When we play a game, we do not map the entire state space and calculate the best move. In some intuitive way, we know which of the intermediate states are valuable and which positions are advantageous even if we haven't seen or experienced those states before. That is how we can comprehend a game like Go with its mind-boggling complexity and still play creatively.
Beauty and state space reduction
I posit that the abstract word we use, "beauty," encapsulates the value of state space. This word may go down as the most complex word to mathematically define because if we can, then we can program it into an AI. The AI then may be able to exercise creativity of the sort that is, even now (with all the advance of AI), firmly in the human realm of possibility. Mathematicians talk about elegance and beauty as a precept for the correctness of new mathematical work. The greatest equations are often transfixingly simple looking. Scientists who discovered new paradigms like how atoms are structured, how electricity flows, and the influence of DNA on life, know they are right even if they don't have the proof yet. The ideas often seep into their minds years before they rigorously prove their idea. Einstein, as an example, called the first time he thought of the equivalence of frames of reference for acceleration as his happiest thought. It took him many years to compose it into a Theory of Relativity.

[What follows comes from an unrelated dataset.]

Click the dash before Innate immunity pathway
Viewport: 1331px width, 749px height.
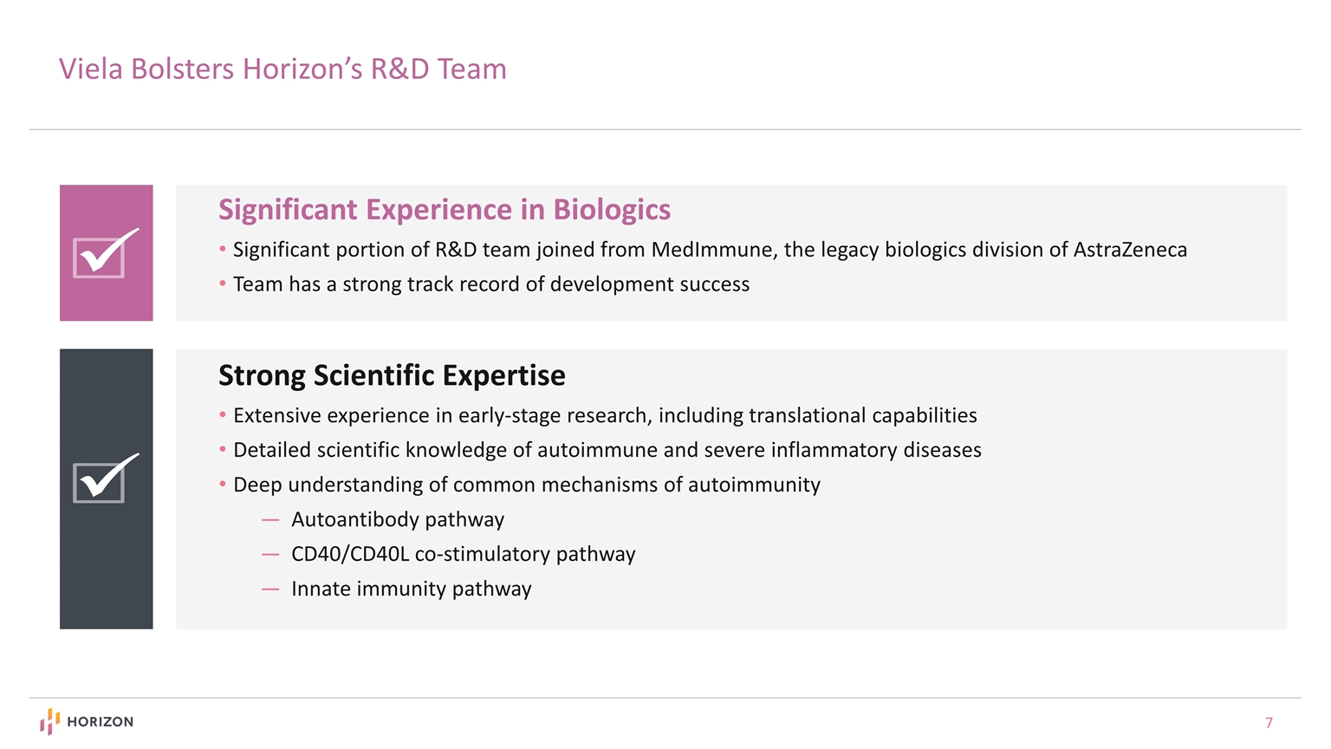click(x=269, y=589)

If a simple-looking game like Go has so many possible states, imagine the game of life. The number of possible states is truly and completely infinite, in the most infinite sense of the word infinity. We still manage to move forward and, most interestingly, discover new science. We are able to because we are guided by our innate sense of beauty that has guided us with an intuitive sense of valuing states. When you learn new science, and you truly understand, you experience that sense of beauty. Over time you hone that sense and start recognizing new ideas that have the potential of greatness.

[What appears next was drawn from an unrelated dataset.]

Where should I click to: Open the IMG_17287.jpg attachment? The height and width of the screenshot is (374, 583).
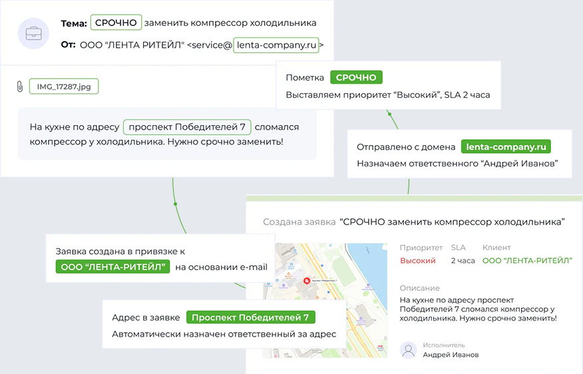coord(63,87)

An AI does not yet have that ability to distinguish beauty or feel that trembling sense of awe when you understand how sunlight is converted to glucose in chlorophyll, and how that is responsible for the complex life on earth. It even applies to other humans; we see beauty in people (both physical and beyond), it is that same sense at play. The truly deep experiencers of life have figured out a way to recognize this sense of beauty at levels deeper than the our automatic reflex sense.
We all have the mechanism to recognize beauty, it is on us to put it into practice.